2.6. MASS‐INDEPENDENTLY FRACTIONATED SULFUR ISOTOPES – A RECORD OF EARTH’S OXYGENATION
Another milestone discovery in respect of the sulfur isotopic composition of sedimentary sulfur and its evolution through time was the observation of mass‐independently fractionated sulfur isotopes preserved in sedimentary sulfides and sulfates. This observation revolutionized the field of sulfur isotope research as much as it extended the importance of sulfur isotopes as a recorder of Earth System Evolution.
It started with the discovery of mass‐independently fractionated sulfur isotopes (MIF‐S) archived in pyrite and barite in sedimentary rocks older than 2.4 billion years (Farquhar et al., 2000). Respective sulfur phases were characterized by a Δ33S value more positive/negative than 0.3‰ and followed a regression line between Δ33S and Δ36S with a slope near –1, later called the Archean array. Inspired by mass‐independently fractionated oxygen isotopes recorded in ozone (Thiemens and Heidenreich, 1983), Farquhar et al. (2000) proposed UV‐driven photochemical disproportionation of volcanogenic SO2 as the principal reaction behind these sulfur isotope anomalies. Already early on, the exclusive occurrence of MIF‐S in rocks older than 2.4 billion years suggested at least a temporal relationship to the abundance of atmospheric oxygen on the early Earth. Following our understanding of an anoxic atmosphere during the early part of Earth history (Kasting, 1993) and a first significant rise in atmospheric oxygen abundance between 2.4 and 2.2 billion years ago, termed the Great Oxidation Event (Holland, 2006), not only a temporal but also a causal relationship between atmospheric pO2 and MIF‐S was proposed (Farquhar et al., 2000). Subsequent experimental and modeling approaches revealed that the formation of MIF‐S and their preservation in sediments deposited at the Earth’s surface required that the atmospheric oxygen abundance was below 10–5 present atmospheric level (PAL; Pavlov and Kasting, 2002; but see also Zahnle et al., 2006).

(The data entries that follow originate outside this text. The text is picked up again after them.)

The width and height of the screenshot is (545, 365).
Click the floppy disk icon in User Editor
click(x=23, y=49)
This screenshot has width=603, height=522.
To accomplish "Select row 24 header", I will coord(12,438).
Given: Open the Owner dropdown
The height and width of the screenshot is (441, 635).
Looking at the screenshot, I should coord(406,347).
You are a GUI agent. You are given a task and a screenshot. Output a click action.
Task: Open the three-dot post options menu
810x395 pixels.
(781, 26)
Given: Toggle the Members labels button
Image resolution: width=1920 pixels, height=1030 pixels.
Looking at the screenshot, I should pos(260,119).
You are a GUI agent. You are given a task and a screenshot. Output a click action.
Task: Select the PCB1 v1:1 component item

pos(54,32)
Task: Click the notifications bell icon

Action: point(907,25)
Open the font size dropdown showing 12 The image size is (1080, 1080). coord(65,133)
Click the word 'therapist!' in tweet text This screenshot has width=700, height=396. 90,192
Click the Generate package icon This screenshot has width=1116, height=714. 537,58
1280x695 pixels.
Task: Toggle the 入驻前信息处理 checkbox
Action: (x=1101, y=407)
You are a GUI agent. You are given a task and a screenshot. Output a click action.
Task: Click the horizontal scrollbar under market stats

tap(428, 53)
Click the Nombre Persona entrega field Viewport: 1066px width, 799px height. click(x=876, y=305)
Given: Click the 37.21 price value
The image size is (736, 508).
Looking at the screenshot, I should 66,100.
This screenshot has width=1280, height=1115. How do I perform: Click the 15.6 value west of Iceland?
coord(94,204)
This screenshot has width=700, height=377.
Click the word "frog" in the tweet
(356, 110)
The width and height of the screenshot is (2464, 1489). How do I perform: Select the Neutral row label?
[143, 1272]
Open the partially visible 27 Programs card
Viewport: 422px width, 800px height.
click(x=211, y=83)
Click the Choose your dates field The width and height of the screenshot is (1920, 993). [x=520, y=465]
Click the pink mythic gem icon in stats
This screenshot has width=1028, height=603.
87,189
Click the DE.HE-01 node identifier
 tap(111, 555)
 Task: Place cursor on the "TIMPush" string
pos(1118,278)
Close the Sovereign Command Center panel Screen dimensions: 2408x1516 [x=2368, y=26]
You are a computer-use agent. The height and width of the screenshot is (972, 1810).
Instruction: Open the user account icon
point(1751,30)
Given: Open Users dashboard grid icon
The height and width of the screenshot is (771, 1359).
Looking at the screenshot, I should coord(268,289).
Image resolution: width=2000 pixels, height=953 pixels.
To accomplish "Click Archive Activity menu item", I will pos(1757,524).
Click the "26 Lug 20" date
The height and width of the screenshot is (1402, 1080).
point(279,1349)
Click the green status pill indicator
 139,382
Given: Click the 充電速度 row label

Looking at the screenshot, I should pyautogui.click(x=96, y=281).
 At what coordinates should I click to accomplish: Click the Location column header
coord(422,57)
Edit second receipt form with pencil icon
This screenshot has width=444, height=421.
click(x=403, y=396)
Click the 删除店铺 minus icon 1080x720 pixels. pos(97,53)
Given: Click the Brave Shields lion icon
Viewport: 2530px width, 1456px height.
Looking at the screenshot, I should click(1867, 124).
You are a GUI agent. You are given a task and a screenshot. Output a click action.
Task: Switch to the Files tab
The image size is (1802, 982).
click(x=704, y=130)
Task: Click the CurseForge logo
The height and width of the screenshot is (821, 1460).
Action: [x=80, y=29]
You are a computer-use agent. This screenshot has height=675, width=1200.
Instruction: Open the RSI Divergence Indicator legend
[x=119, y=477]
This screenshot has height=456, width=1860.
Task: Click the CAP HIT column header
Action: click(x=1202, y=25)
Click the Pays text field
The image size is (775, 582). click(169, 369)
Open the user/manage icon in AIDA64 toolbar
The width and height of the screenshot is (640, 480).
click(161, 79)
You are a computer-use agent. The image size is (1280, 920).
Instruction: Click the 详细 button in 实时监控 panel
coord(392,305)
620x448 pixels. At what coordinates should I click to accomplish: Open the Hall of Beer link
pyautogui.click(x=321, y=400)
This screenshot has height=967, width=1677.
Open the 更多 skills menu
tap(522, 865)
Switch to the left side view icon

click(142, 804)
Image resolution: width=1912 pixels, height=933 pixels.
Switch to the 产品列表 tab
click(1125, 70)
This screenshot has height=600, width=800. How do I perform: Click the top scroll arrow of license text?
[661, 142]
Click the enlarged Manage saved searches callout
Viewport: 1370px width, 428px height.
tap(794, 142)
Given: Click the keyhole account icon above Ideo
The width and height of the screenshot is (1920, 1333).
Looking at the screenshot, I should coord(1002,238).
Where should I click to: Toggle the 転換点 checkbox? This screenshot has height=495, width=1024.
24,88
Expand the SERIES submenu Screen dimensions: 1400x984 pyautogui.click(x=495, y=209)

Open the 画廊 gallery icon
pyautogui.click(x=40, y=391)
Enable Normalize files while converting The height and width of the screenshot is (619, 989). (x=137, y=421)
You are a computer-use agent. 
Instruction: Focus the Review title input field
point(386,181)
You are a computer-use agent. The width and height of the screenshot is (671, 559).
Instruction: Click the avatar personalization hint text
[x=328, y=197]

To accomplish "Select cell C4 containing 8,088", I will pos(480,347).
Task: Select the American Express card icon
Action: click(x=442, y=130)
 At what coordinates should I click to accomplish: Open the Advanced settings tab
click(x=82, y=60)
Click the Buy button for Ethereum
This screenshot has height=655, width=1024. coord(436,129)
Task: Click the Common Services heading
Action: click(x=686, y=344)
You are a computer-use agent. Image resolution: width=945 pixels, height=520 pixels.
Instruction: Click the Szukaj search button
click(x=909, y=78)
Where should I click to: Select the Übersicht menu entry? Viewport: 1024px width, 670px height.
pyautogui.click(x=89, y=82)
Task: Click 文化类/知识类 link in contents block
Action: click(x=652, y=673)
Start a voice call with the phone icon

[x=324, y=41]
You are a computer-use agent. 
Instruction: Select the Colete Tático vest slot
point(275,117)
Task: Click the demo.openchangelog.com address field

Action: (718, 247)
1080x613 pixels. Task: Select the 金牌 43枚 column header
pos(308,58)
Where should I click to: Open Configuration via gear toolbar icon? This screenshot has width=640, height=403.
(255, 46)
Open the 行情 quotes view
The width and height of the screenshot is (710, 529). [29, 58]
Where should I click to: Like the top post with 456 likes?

Since the discovery paper by Farquhar et al. (2000), numerous research articles have added to a now sizeable record of Δ33S values for the Precambrian sedimentary record (Figure 2.7). This record displays clear temporal variations in the magnitude of mass‐independently fractionated sulfur isotopes. In line with the overall mechanism initially proposed for generating MIF‐S (i.e. the photochemistry of sulfur dioxide), respective variations in the magnitude of isotopic fractionation were related to photochemical reactions at different wavelengths (Johnston, 2011). However, the more important second feature that had already been noted in the discovery paper and is prominently apparent from the MIF‐S record available now, is the termination of mass‐independent sulfur isotopic fractionation in a narrow time interval between 2.4 and 2.2 billion years ago. Neither pyrite nor sedimentary sulfate minerals or carbonate‐associated sulfate in sedimentary rocks younger than 2.2 billion years display the two prominent features recognized as MIF‐S (i.e. a deviation of the Δ33S value from zero by more than 0.3‰ and a negative correlation between Δ33S and Δ36S following the Archean array). The demise of MIF‐S is clearly observed in stratigraphic successions from South Africa (Bekker et al., 2004; Guo et al., 2009), Canada (Papineau et al., 2007) and Russian Fennoscandia (Reuschel et al., 2013). This termination of MIF‐S in the sedimentary record is considered as the ‘smoking gun’ for the first rise in atmospheric oxygen abundance at that time in the early Paleoproterozoic.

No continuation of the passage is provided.